Il existe, en France comme à l’international, des expériences de reprise en main de leur outil de production par les travailleurs et travailleuses. Elles sont le résultat de luttes acharnées qui interviennent dans un contexte de fermeture de la boîte productrice. Même en cas de victoire, elles sont isolées et bien souvent incapables de faire face au capitalisme à elles seules. Citons l’exemple de « La coop de masques, bretonne et solidaire » des Côtes-d’Armor, qui a coulé après que les pouvoirs publics aient préféré se tourner vers la Chine pour leurs commandes. Même les usines et services qui résistent le font à des échelles moindres et doivent souvent transformer leur lutte en les aseptisant pour en faire des arguments marketings.
En Argentine au début des années 2000, des luttes similaires ont secoué le pays à une très large échelle alors que le pays s’ouvrait au libre-échange international. Elles ont débouché sur le sauvetage d’environ 400 entreprises récupérées par les travailleurs et travailleuses (ETR). Ces ETR qui emploient aujourd’hui 14 000 personnes font face au régime de Milei. Ces expériences de démocratie du travail entretiennent certes des rapports complexes avec les marchés ou l’État mais elles permettent à chaque fois de poser une question centrale : quelle est l’utilité sociale et écologique de notre travail ?
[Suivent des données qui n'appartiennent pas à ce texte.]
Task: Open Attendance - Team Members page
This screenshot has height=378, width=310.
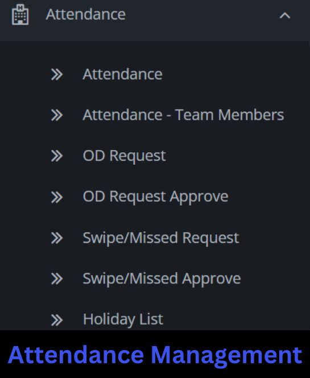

Il faut être très organisées pour être capable de mener ces très longues et difficiles luttes de reprise en main des sites de production pour faire face aux licenciements. D’autant plus qu’aujourd’hui, l’écologie est devenue un nouveau prétexte pour fermer des sites. Dans ces cas là, il est souvent trop tard pour agir syndicalement. En effet, ces sites sont souvent en retard sur les normes environnementales, mais surtout, les salariées sont affectées par des maladies professionnelles dévastatrices.
Une alliance syndicale et écologique à la base
Face à ces problématiques les organisations syndicales de lutte s’organisent pour riposter à travers l’Alliance écologique et sociale (AES). Cette alliance entre syndicats et associations écologistes a permis de mener des luttes emblématiques ces dernières années. À la suite de son dernier Congrès, la CGT a quitté ce cadre. Dans la foulée, l’UGICT (union des cadres au sein de la CGT) a lancé un Radar travail-environnement avec l’association d’ingénieurs Pour un réveil écologique dont le but est d’intervenir à la demande des CSE pour mener des diagnostics sur les lieux de travail.
Ce genre d’alliances par le haut sont de bonnes choses, mais insuffisantes. Nous devons agir à la base dès maintenant. Les syndicats dont les équipes sont vieillissantes ont besoin de militantes et militants écologistes. Nous avons vu que les expériences de récupération d’entreprises ne peuvent exister sans capacité d’organisation et donc d’équipes syndicales combatives. Il faut nous syndiquer et nous impliquer sur le temps long. Il faut également échapper au piège du dialogue bullshit comme dans la démarche RSE discutée plus tôt : nous avons beaucoup plus à gagner en nous investissant à l’échelon interprofessionnel, en particulier dans les unions locales qui sont pour beaucoup aujourd’hui en danger de disparition. En effet, si nous voulons réaliser une alliance rouge/verte par la base, il ne suffit pas de dire aux collectifs écologistes de venir vers les syndicats. Il faut qu’il y ait des gens à cet échelon local pour travailler avec elles et eux.
Les contradictions du capitalisme face aux crises écologiques s’aggravent de jour en jour et nous devons adapter nos stratégies en conséquence. Pour transformer ces contradictions en opportunités de luttes, il va nous falloir des équipes syndicales formées et capables d’anticiper les problèmes avant l’employeur. Il nous faudra également des alliances solides, qu’il faut construire dès maintenant à la base, avec les collectifs écolos pour qu’ils puissent aussi prendre leur place dans la récupération d’entreprises. Celles-ci ne sont pas une fin en soi mais des exemples, une manière de croire à nouveau en notre force et en un monde libéré de l’exploitation des patrons.